> **WHAT YOU SHOULD DO**: Each line from the one that has "Where should I click to: Save" through the final line of the listing is to be written out exactly, and no other line is.

> **RECORDS FOR PROCESSING**:

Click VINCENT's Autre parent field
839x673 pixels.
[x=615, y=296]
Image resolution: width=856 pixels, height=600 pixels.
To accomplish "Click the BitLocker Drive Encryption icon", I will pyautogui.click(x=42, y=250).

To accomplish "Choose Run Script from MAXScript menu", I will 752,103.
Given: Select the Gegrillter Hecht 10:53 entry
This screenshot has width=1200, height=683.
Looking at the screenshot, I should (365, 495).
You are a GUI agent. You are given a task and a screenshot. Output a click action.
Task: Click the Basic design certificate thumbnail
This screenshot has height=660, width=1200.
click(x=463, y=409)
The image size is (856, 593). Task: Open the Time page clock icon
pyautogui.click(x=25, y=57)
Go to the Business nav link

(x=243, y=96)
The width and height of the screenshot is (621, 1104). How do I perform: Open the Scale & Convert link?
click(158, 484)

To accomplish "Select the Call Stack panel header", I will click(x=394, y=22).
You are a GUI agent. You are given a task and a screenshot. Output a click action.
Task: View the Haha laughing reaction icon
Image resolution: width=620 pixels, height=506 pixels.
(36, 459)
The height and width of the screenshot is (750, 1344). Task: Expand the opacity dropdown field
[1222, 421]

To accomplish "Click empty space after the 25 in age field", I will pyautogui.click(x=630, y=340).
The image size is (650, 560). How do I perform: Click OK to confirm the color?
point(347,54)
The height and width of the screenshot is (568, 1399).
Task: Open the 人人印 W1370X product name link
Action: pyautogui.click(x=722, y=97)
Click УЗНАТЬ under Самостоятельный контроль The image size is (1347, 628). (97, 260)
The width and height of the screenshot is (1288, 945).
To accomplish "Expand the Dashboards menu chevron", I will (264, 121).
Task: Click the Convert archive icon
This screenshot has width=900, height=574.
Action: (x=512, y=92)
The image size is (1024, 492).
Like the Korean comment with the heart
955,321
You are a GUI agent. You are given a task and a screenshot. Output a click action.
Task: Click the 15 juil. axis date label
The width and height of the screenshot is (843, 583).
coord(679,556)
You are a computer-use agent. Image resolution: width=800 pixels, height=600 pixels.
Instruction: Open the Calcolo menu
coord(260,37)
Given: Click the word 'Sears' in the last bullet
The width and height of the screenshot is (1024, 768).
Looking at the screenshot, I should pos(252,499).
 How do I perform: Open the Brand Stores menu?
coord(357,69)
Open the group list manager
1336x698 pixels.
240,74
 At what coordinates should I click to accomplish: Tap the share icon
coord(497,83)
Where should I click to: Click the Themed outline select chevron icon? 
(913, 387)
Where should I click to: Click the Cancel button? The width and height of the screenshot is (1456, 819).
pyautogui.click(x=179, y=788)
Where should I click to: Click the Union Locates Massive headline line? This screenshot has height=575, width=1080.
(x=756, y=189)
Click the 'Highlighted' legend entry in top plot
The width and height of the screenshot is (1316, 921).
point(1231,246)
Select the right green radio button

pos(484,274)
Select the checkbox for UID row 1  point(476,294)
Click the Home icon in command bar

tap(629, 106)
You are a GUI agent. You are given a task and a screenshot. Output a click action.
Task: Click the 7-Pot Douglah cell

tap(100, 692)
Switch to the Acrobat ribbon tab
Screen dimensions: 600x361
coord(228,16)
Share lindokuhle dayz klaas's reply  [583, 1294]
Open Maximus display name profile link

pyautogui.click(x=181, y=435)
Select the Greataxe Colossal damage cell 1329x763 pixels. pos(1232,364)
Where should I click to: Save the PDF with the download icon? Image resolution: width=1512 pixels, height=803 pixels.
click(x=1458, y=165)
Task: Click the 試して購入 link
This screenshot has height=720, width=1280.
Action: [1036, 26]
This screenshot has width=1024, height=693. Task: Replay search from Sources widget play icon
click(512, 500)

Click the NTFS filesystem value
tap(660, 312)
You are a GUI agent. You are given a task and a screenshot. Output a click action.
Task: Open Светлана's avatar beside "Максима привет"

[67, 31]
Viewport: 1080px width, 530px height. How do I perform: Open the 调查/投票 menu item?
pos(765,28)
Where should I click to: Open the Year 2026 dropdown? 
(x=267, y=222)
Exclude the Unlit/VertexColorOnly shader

> **ANSWER TO THIS PROBLEM**:
Where should I click to: Save the PDF with the download icon? Image resolution: width=1512 pixels, height=803 pixels.
click(x=1458, y=165)
Task: Click the 試して購入 link
This screenshot has height=720, width=1280.
Action: [1036, 26]
This screenshot has width=1024, height=693. Task: Replay search from Sources widget play icon
click(512, 500)

Click the NTFS filesystem value
tap(660, 312)
You are a GUI agent. You are given a task and a screenshot. Output a click action.
Task: Open Светлана's avatar beside "Максима привет"

[67, 31]
Viewport: 1080px width, 530px height. How do I perform: Open the 调查/投票 menu item?
pos(765,28)
Where should I click to: Open the Year 2026 dropdown? 
(x=267, y=222)
Exclude the Unlit/VertexColorOnly shader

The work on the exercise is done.